Now $output contains the page we are about to send the user, it is time to run the various checks we want, to make sure there are no validation errors in place.

if ((strpos($output, "<!DOCTYPE") > strpos($output, "<html")) or (strpos($output, "<!DOCTYPE") === false)) {
    $output = str_replace('$lt;html', "$lt;!DOCTYPE HTML PUBLIC \"-//W3C//DTD HTML 4.01 Transitional//EN\" \"http://www.w3.org/TR/html4/loose.dtd\">\n$lt;html", $output);
}

First, we check for a DTD. These are important, as they tell the user agent (e.g. the browser) what language a page is written in. The above checks for the presence of a DTD before the <html> tag, and if it is missing it adds in the DTD for HTML 4.01 Transitional - probably the most common one in use today.

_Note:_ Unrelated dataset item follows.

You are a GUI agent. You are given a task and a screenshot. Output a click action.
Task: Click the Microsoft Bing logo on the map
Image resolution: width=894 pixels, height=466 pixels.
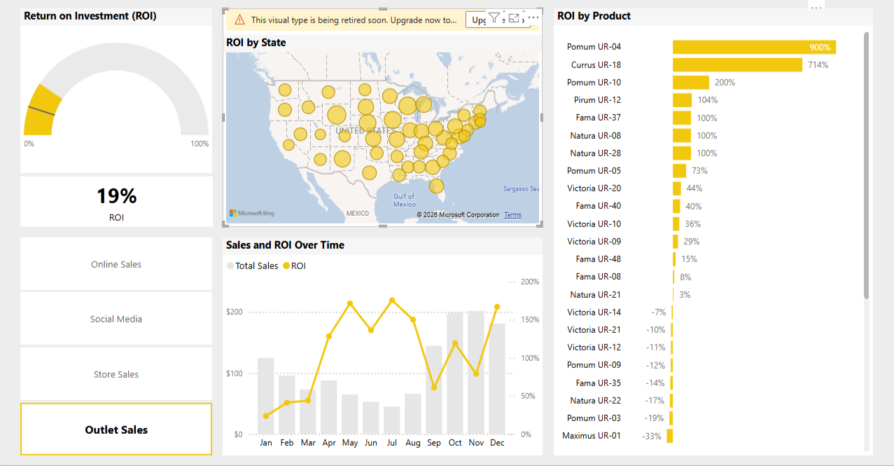point(251,213)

function encode_chars($text) {
    $text = str_replace("<", "&lt;", $text);

    $tag_list = '((\/?)(!DOCTYPE|!--|a(bbr|cronym|ddress|pplet|rea)?|b(ase(font)?|do|ig|lockquote|ody|r|utton)?|c(aption|enter|ite|(o(de|l(group)?)))|d(d|el|fn|i(r|v)|l|t)|em|f(ieldset|o(nt|rm)|rame(set)?)|h(1|2|3|4|5|6|ead|r|tml)|i(frame|mg|n(put|s)|sindex)?|kbd|l(abel|egend|i(nk)?)|m(ap|e(nu|ta))|no(frames|script)|o(bject|l|pt(group|ion))|p(aram|re)?|q|s(amp|cript|elect|mall|pan|t(r(ike|ong)|yle)|u(b|p))|t(able|body|d|extarea|foot|h|itle|r|t)|u(l)?|var)([^>]*))';

    $text = preg_replace("/(&lt;)" . $tag_list . "(>)/mi", "<$2>", $text);
    $text = preg_replace("/(>[^<]*)>/mi", "$1&gt;", $text);
    $text = str_replace("/>", ">", $text);

    return $text;
}

$output = encode_chars($output);

Next, we run a function on the script to check the tags on the page. Any tags that don't belong there are encoded so they are displayed rather than processed. We use the HTML 4.01 tag list, which means we will catch the worst of the invalid tags.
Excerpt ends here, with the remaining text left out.